— 実施課題 —
1. 本文について、次の問いに答えてください。
(a) "hiatus" の意味として挙げられている語は何ですか。
(b) この単語は、どこに普通に出てくると書かれていますか。
(c) この単語の中身は、どのようなものだと述べられていますか。
2. 本文の「字面を見ても、 ヒントは得られず、」から「こんな曲者の割に、 中身は比較的単純。」までを、一字一句違えずに書き写してください。

— 本文 —
Hiatus
2022/05/18
中断、 休止
特に重要でも頻出でもないが、
ニュースには普通に出てくる。
前もって知らなければ、読んでも聞いても
理解不能な単語 ” hiatus “。
字面を見ても、 ヒントは得られず、
どんな発音かすら見当がつかない。
つまり、推測の手がかりは少ない。
したがって、 学習しておかない限り、
音声で聞き取るのは、 ほぼ不可能。
すっと流れてしまい、 単語の存在自体を
認識できない。
耳でとらえられないため、 ニュースで
” hiatus ” が使われたことさえ気づかない。
「 今の単語って、どういう意味 ? 」
と自覚しにくいのが、” hiatus “。
こんな曲者の割に、 中身は比較的単純。
一度学べば、あとは楽ちん。
だから、ここで身につけてしまおう。

— 提供データ —
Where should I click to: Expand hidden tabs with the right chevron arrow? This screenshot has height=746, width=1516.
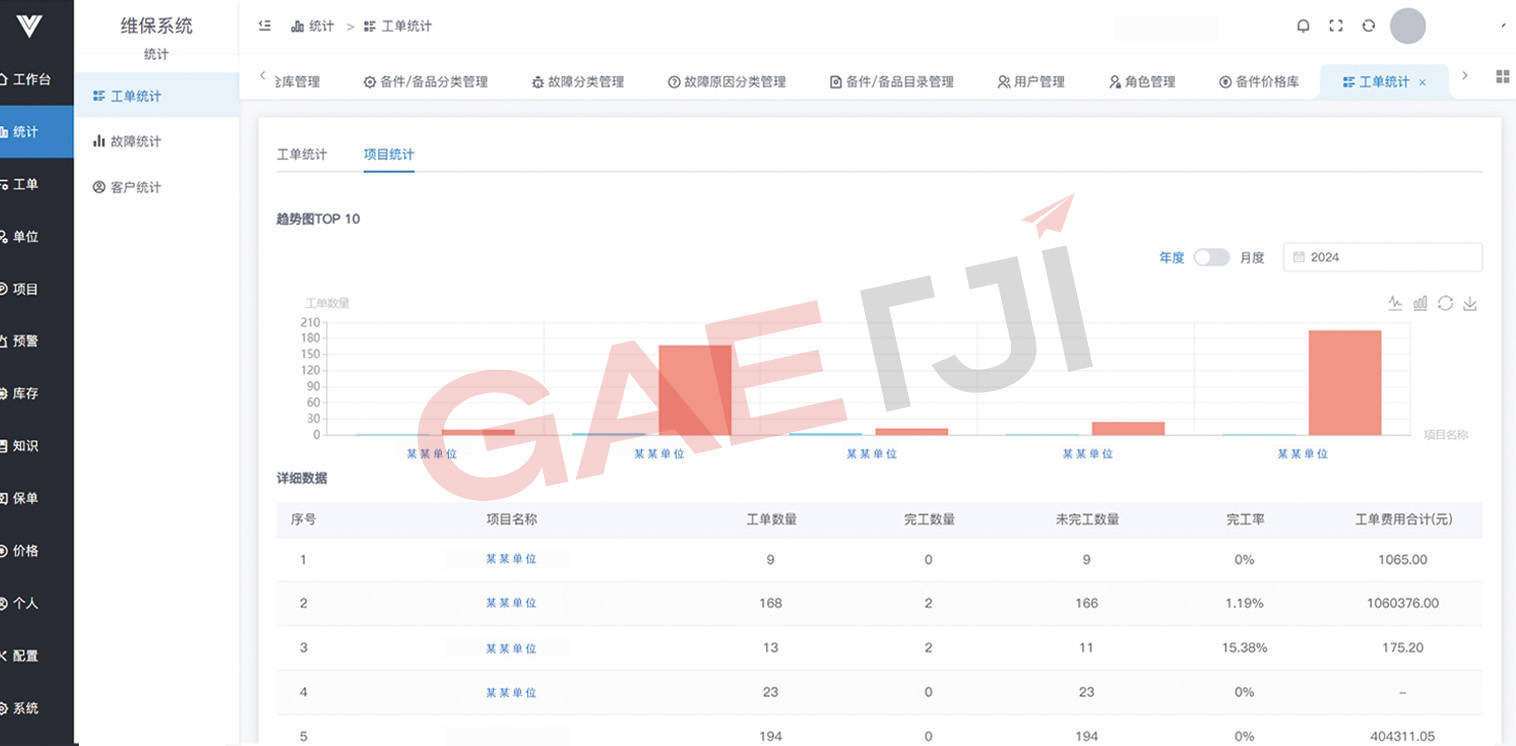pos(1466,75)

...

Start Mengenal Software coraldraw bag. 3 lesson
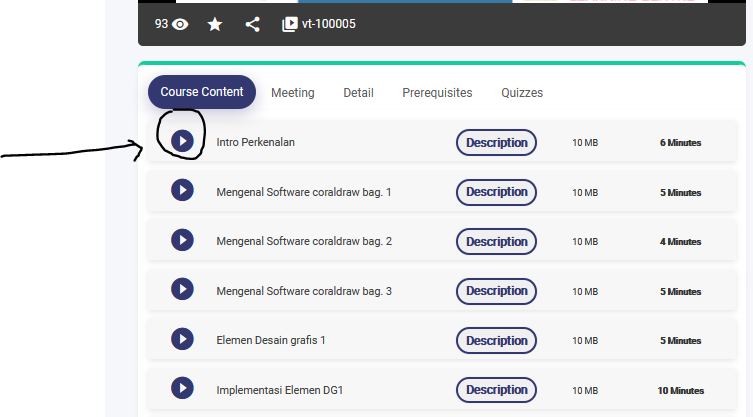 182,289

— 記述解答 —
1.
(a) 中断、休止
(b) ニュース
(c) 比較的単純

2.
字面を見ても、 ヒントは得られず、
どんな発音かすら見当がつかない。
つまり、推測の手がかりは少ない。
したがって、 学習しておかない限り、
音声で聞き取るのは、 ほぼ不可能。
すっと流れてしまい、 単語の存在自体を
認識できない。
耳でとらえられないため、 ニュースで
” hiatus ” が使われたことさえ気づかない。
「 今の単語って、どういう意味 ? 」
と自覚しにくいのが、” hiatus “。
こんな曲者の割に、 中身は比較的単純。